→ Work instructions
What do the lines from the top of the data through the line with "The image size is (644, 337)." say? Quote them exactly and include both ends.

★ ★ ★ ★ ★

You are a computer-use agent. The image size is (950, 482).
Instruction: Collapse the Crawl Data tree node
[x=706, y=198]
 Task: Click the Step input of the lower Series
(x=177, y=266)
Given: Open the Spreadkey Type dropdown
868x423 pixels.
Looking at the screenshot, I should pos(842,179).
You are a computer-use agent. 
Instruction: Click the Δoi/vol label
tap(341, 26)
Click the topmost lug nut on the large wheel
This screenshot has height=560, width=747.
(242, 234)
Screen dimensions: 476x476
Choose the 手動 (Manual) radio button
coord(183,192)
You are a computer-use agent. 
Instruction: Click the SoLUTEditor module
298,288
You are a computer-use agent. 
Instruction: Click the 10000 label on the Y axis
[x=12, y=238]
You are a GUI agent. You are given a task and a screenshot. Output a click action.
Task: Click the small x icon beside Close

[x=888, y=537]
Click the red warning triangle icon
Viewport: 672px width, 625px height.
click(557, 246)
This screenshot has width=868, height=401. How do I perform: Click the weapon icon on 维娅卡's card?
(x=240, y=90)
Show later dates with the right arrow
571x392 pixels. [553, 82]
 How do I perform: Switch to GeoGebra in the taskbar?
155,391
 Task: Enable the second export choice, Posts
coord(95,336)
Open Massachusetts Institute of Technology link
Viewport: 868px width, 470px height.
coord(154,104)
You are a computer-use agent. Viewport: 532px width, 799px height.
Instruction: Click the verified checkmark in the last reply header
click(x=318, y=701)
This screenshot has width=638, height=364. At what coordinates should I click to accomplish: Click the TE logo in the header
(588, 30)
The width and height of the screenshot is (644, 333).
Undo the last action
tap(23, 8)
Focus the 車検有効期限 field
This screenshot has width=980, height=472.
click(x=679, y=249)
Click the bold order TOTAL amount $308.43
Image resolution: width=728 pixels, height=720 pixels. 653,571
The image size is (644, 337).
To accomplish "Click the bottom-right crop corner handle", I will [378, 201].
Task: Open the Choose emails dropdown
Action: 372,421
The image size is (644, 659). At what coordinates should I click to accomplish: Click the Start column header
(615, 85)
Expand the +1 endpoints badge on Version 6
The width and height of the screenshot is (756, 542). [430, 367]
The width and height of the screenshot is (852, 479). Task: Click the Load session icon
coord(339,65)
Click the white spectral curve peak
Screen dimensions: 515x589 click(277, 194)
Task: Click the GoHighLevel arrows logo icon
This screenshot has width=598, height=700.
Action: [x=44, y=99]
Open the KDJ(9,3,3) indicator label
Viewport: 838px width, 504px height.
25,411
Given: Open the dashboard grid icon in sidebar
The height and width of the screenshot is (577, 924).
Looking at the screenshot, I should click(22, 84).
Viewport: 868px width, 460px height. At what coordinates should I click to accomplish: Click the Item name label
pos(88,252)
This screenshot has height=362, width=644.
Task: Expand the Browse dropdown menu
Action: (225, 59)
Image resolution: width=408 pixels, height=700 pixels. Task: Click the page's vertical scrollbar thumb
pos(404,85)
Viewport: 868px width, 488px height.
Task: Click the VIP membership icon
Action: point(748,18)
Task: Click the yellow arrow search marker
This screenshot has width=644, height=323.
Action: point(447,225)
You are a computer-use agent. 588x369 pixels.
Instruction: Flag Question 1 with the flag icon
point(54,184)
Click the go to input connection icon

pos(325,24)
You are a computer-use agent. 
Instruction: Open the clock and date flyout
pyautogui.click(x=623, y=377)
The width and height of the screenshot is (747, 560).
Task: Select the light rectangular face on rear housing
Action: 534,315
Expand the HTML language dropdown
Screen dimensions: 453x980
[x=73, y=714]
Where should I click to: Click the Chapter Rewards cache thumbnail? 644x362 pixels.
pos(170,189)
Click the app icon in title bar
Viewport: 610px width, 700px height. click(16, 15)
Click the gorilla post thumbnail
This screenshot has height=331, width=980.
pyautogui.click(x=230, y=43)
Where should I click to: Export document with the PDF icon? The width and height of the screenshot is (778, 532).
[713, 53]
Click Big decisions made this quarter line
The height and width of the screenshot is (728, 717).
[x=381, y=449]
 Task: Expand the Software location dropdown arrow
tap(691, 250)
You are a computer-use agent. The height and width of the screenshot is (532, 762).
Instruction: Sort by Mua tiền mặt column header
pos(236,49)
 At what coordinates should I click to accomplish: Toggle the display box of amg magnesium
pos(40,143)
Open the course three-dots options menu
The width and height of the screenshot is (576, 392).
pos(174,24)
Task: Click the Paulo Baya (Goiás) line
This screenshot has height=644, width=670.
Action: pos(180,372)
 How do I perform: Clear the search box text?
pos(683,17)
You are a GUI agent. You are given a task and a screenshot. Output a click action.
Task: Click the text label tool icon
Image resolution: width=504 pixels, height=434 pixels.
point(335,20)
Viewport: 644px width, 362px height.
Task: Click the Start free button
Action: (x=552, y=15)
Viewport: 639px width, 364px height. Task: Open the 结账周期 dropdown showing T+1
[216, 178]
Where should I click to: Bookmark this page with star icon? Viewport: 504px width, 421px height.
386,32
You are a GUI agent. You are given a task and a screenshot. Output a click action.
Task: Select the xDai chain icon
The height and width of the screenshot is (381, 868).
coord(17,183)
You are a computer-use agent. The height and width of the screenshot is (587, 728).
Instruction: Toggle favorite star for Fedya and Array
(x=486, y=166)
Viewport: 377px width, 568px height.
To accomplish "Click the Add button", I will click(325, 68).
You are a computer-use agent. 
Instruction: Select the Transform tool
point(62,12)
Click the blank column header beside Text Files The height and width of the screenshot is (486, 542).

★ ★ ★ ★ ★

→ Solution for this problem
You are a computer-use agent. The image size is (950, 482).
Instruction: Collapse the Crawl Data tree node
[x=706, y=198]
 Task: Click the Step input of the lower Series
(x=177, y=266)
Given: Open the Spreadkey Type dropdown
868x423 pixels.
Looking at the screenshot, I should pos(842,179).
You are a computer-use agent. 
Instruction: Click the Δoi/vol label
tap(341, 26)
Click the topmost lug nut on the large wheel
This screenshot has height=560, width=747.
(242, 234)
Screen dimensions: 476x476
Choose the 手動 (Manual) radio button
coord(183,192)
You are a computer-use agent. 
Instruction: Click the SoLUTEditor module
298,288
You are a computer-use agent. 
Instruction: Click the 10000 label on the Y axis
[x=12, y=238]
You are a GUI agent. You are given a task and a screenshot. Output a click action.
Task: Click the small x icon beside Close

[x=888, y=537]
Click the red warning triangle icon
Viewport: 672px width, 625px height.
click(557, 246)
This screenshot has width=868, height=401. How do I perform: Click the weapon icon on 维娅卡's card?
(x=240, y=90)
Show later dates with the right arrow
571x392 pixels. [553, 82]
 How do I perform: Switch to GeoGebra in the taskbar?
155,391
 Task: Enable the second export choice, Posts
coord(95,336)
Open Massachusetts Institute of Technology link
Viewport: 868px width, 470px height.
coord(154,104)
You are a computer-use agent. Viewport: 532px width, 799px height.
Instruction: Click the verified checkmark in the last reply header
click(x=318, y=701)
This screenshot has width=638, height=364. At what coordinates should I click to accomplish: Click the TE logo in the header
(588, 30)
The width and height of the screenshot is (644, 333).
Undo the last action
tap(23, 8)
Focus the 車検有効期限 field
This screenshot has width=980, height=472.
click(x=679, y=249)
Click the bold order TOTAL amount $308.43
Image resolution: width=728 pixels, height=720 pixels. 653,571
The image size is (644, 337).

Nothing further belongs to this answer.